▶ What you are asked to do
Identify every line in the entries below that contains the word "resolution" and copy each of those lines.

▶ Information given
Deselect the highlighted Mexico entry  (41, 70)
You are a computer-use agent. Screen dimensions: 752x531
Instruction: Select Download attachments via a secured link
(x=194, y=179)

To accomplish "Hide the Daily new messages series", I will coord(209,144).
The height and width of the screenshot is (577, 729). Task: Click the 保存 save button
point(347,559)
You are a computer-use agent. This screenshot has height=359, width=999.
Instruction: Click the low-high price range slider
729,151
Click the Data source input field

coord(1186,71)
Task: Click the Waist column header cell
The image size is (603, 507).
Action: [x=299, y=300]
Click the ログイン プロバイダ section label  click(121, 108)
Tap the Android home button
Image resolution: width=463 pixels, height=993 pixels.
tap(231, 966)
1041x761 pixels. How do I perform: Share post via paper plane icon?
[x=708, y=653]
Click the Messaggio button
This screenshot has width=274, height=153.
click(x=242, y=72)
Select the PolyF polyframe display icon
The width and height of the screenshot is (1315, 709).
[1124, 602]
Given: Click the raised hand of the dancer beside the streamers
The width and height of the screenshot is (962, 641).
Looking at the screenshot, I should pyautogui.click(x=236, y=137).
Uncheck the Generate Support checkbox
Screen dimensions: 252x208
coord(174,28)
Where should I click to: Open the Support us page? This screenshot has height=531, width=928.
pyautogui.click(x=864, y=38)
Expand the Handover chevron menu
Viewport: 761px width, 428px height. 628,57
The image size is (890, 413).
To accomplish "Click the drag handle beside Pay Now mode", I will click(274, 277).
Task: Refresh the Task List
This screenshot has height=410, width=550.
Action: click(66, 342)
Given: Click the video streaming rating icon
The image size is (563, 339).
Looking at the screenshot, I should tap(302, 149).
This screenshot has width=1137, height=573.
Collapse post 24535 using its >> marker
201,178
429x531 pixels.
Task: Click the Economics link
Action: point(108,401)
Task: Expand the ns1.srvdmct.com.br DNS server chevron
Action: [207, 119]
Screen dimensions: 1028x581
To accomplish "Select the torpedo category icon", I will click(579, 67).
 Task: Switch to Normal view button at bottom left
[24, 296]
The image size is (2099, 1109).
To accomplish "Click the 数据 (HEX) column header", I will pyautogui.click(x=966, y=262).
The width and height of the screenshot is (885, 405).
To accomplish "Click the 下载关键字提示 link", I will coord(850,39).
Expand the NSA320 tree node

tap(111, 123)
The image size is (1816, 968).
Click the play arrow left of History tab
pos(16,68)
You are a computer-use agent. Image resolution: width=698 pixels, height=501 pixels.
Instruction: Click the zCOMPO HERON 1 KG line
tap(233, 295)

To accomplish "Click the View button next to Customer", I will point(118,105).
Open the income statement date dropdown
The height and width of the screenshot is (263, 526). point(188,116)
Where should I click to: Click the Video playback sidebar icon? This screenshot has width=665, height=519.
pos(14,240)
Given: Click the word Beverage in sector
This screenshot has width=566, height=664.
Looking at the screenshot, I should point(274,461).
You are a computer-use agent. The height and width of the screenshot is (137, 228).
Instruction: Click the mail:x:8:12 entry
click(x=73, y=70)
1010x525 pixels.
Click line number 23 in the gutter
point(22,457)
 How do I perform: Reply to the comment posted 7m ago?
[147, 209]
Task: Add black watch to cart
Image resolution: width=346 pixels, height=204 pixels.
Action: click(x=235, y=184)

▶ Solution to this exercise
Image resolution: width=463 pixels, height=993 pixels.
You are a computer-use agent. Image resolution: width=698 pixels, height=501 pixels.
Image resolution: width=346 pixels, height=204 pixels.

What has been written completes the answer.